_Working data_:
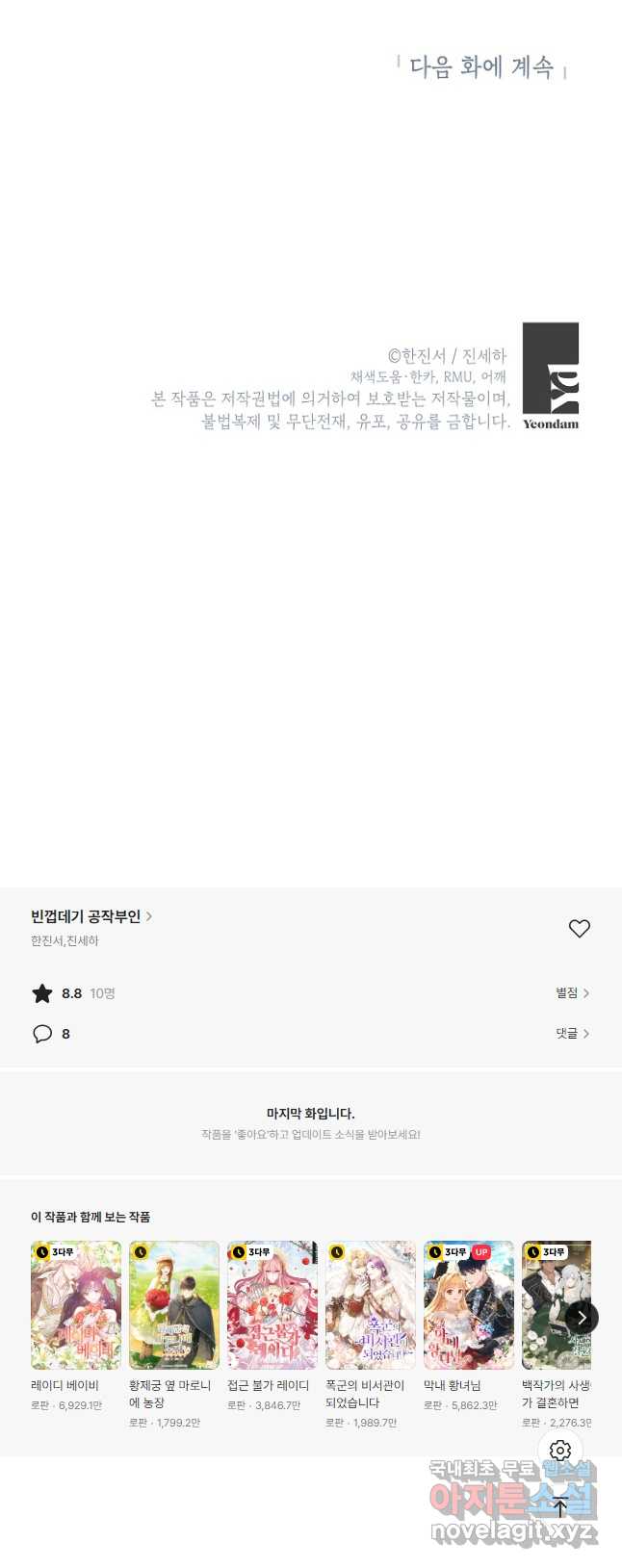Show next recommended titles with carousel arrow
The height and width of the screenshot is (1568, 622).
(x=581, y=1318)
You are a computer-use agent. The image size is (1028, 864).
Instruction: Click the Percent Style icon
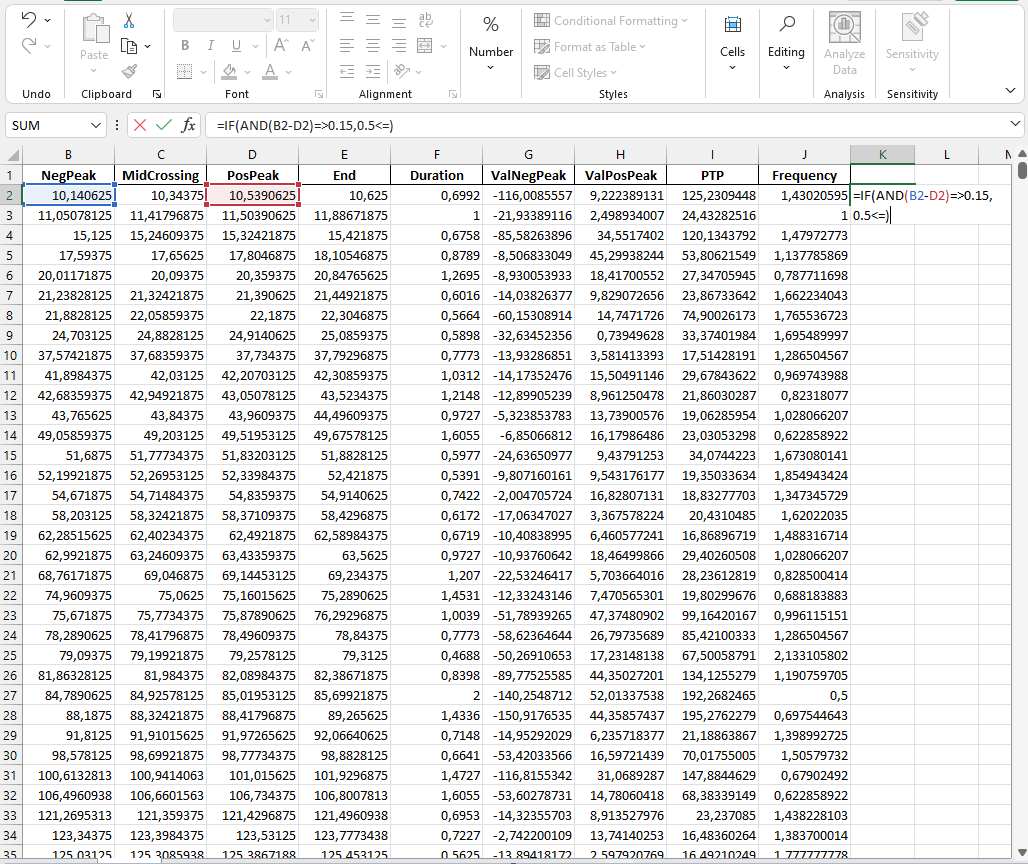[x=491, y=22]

_About this task_: Please transcribe, word for word, every line from the one containing "You are a computer-use" through the last line of the records, both included, and leave the pictures out.

_Response for this exercise_:
You are a computer-use agent. The image size is (1028, 864).
Instruction: Click the Percent Style icon
[x=491, y=22]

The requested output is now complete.